The projection is \(\hat{\mathbf{b}} = A\hat{\mathbf{x}} = (1/3, 8/3, 7/3)^T\).

17.10.6 Exercise 17.6.2 – GPS position estimate via WLS

Three GPS measurements with standard deviations \(\sigma_1 = 1\), \(\sigma_2 = 2\), \(\sigma_3 = 0.5\) m. Find the weighted least-squares estimate of position \(x\).

import numpy as np

# Three measurements of the same scalar x
measurements = np.array([10.2, 9.8, 10.1])    # shape (3,)
sigmas = np.array([1.0, 2.0, 0.5])            # shape (3,)

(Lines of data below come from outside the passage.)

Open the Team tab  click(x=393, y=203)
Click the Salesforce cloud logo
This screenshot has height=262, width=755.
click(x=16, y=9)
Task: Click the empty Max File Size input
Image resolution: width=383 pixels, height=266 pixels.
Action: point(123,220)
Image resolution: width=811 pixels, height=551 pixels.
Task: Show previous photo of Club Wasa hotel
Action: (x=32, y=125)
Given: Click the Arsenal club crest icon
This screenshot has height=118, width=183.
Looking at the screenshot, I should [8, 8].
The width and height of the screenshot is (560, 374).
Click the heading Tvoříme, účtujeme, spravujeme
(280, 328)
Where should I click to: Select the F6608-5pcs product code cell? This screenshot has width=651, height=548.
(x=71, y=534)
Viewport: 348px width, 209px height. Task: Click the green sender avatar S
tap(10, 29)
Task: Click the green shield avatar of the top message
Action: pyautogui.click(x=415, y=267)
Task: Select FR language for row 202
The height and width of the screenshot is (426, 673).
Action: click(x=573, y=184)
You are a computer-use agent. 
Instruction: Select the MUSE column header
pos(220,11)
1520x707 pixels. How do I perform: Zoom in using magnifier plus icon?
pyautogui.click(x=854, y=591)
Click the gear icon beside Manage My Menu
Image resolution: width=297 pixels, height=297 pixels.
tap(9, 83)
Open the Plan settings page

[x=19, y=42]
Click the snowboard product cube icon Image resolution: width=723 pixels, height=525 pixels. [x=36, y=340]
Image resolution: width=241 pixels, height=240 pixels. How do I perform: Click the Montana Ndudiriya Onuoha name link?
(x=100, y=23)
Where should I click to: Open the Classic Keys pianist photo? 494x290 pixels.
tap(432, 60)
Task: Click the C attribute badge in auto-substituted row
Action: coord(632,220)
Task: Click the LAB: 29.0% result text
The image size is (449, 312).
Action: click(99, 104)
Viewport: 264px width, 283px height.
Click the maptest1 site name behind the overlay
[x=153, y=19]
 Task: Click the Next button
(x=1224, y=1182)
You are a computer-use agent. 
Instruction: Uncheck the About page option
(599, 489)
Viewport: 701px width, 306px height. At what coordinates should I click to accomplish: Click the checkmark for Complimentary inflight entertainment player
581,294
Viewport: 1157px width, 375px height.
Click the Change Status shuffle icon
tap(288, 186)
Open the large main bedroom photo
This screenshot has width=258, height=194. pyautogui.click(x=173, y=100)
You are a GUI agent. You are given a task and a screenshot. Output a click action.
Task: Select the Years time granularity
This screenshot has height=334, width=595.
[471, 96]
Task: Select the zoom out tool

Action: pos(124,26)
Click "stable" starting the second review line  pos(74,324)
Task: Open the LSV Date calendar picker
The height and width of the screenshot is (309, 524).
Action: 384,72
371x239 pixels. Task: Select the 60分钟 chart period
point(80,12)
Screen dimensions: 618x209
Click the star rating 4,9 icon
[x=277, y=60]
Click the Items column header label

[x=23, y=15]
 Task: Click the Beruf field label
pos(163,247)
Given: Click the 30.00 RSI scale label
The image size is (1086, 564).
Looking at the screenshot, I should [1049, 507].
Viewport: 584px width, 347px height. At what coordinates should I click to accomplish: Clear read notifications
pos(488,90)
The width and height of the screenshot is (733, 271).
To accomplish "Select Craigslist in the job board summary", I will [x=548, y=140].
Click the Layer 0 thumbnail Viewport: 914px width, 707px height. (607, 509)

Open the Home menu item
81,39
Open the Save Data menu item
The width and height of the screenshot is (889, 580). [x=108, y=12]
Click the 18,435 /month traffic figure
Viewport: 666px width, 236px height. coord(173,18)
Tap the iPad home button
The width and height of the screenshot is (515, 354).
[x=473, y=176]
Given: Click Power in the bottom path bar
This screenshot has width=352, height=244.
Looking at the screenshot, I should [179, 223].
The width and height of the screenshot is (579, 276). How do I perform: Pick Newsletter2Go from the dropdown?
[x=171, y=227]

A = np.ones((3, 1))                            # shape (3, 1)  -- scalar model
b = measurements                               # shape (3,)
w = 1.0 / sigmas**2                            # shape (3,)  -- inverse-variance weights

x_wls = float(np.dot(w, b) / np.sum(w))       # weighted mean

print(f"Weights:        {w}")
print(f"WLS estimate:   {x_wls:.4f}")
print(f"Simple mean:    {measurements.mean():.4f}")
print(f"(Sensor 3 has 4x weight of sensor 1 -- dominates estimate)")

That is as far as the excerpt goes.